いまから222年前、日本における初めてのチョコレートの記録が史実に刻まれた。「しょくらあと六つ」。1797(寛政9)年、長崎の遊女町の記録『寄合町諸事書上控帳』に出島のオランダ人から遊女が受け取り、届け出た品物の中に、「しょくらあと六つ」という記載があった。
以降、1918(大正7)年に森永製菓が初めての国産ミルクチョコレートを発売し、第二次大戦後には進駐軍がチョコレートをバラまいた。しかし現在、国内のチョコレート市場、最大のイベントと言えばもちろんバレンタイン商戦だ。少し前までは、このシーズンに国内消費の約2割が集中すると言われていた。
「バレンタインデー≒チョコレート」になったのはいつから?
これほどまでに、バレンタインデー≒チョコレートとなったのはいつからか。過去にも新聞などでその由来について調べられてきたが、現代へと続く流れはどうにも判然としない。
例えば1985年8月12日付の日経産業新聞の記事には「日本チョコレート・ココア協会(会長中川赳明治製菓社長)によると『元祖争いが激しくて起源はよくわからない』」と記されている。さらに遡ること28年、1957年2月17日付の朝日新聞には「二月十四日を聖ヴァレンタイン・デーとして、女から男への、恋の打ち明けにつかうのは、いつの世からの習わしか。(中略)外国間の、何となくしゃれた習わしだからととびついて、二月の商売不振に売り出されたおくりものの数々」とある。

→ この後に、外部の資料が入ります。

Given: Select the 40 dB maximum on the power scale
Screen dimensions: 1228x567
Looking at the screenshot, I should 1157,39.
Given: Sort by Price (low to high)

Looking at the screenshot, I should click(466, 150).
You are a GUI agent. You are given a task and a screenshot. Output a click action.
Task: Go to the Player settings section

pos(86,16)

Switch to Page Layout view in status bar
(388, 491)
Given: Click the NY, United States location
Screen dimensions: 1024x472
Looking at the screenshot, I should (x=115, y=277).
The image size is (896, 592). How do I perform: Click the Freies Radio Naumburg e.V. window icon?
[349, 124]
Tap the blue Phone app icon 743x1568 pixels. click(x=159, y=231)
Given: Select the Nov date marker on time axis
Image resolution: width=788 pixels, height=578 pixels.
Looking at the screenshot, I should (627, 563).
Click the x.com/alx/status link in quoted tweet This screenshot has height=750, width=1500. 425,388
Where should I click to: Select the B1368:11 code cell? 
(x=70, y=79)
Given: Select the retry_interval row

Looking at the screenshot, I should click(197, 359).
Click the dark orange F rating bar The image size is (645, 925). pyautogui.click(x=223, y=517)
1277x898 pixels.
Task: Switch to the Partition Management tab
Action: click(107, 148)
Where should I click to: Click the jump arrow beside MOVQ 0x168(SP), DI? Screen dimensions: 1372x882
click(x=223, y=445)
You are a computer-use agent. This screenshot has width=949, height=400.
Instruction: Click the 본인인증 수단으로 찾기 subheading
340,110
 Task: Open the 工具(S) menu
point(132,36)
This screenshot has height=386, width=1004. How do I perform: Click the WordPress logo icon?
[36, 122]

1957年の時点では「ギフトを介しての女性から男性への告白」という息吹はあったものの、まだ「バレンタイン≒チョコレート」は定着していなかった。だが1985年には起源が追えないほど、当たり前の文化になっていたということになる。この28年間にバレンタインデーにはどういう変遷があったのだろうか。
神戸の「モロゾフ」起源説
年代の早い起源説には神戸の「モロゾフ」説がある。1936(昭和11)年の英字新聞「ジャパンアドバタイザー」に"For Your VALENTINE Make A Present of Morozoff's FANCY BOX CHOCOLATES"と書かれた広告が掲載された。当時、神戸の旧外国人居留地などに住んでいた外国人に向けた広告だったが、これがいつしか日本人にも広まり、バレンタイン≒チョコレートという図式につながったという説だ。
実はこの前年から数年間、モロゾフは同紙にバレンタイン広告を打っているが1935(昭和10)年の見出しは"Sweetest Valentine of Them All―""A HEART-FULL of MOROZOFF'S SWEETS"となっている。広告中にchocolatesの文字は確認できないし、内容も「バレンタインという価値ある習慣」の紹介に軸足が置かれている。
いずれにしてもこの広告が掲載されて数年後、第二次世界大戦が開戦する。国内の物資や食料が著しく欠乏し、「贅沢は敵」という言葉が生まれた。英語は敵性語とされた時局を考えると、戦前の英字新聞への広告が、現在のバレンタインにどれほど影響を与えたか、懐疑的な見方をせざるを得ない。
そもそも、現代へと続く日本の食文化が花開いたのは、第二次大戦が終わってからのことだ。確かにモロゾフは先鞭をつけたのかもしれないが、現在へと続くバレンタインチョコレートの流れの端緒とするには少々強引な感がある。